##### Data records

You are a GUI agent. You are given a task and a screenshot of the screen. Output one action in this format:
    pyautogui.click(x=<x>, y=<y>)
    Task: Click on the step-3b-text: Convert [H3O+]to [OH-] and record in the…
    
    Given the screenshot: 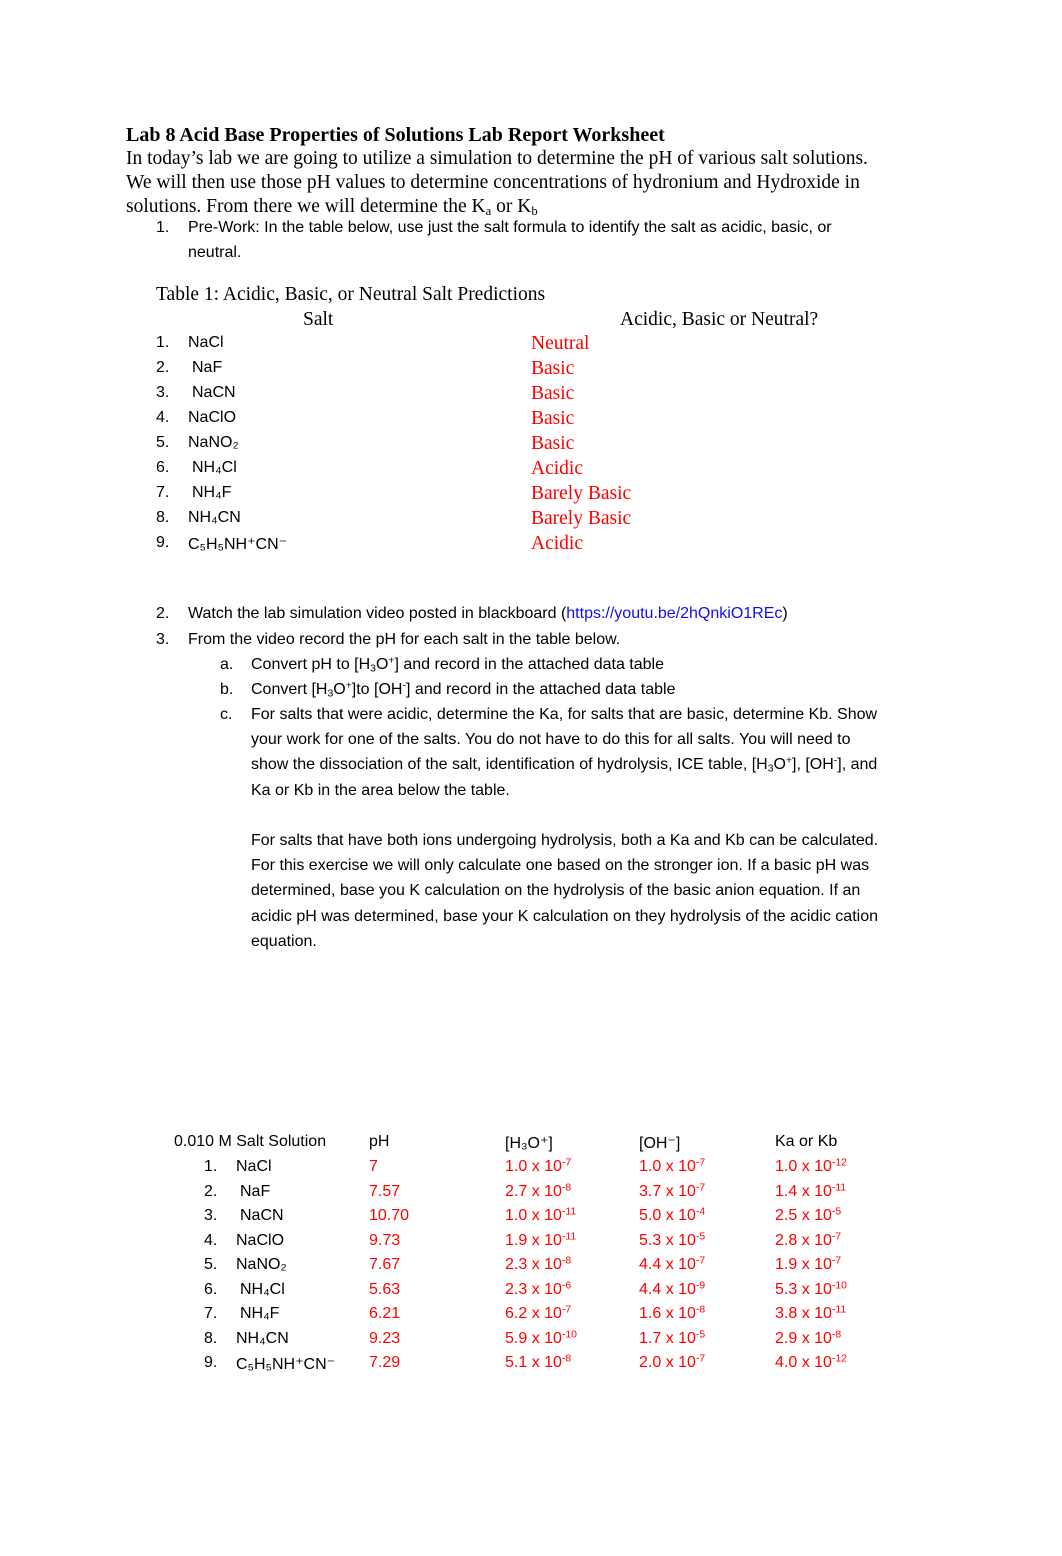 What is the action you would take?
    pyautogui.click(x=463, y=690)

##########

:: Exercise requirements ::
Rewrite the listing from its first line through the line containing "Task: Click on", inclusive, swapping "GUI agent" for "desktop agent" and leaving everything else unchanged.

:: Exercise output ::
You are a desktop agent. You are given a task and a screenshot of the screen. Output one action in this format:
    pyautogui.click(x=<x>, y=<y>)
    Task: Click on the step-3b-text: Convert [H3O+]to [OH-] and record in the…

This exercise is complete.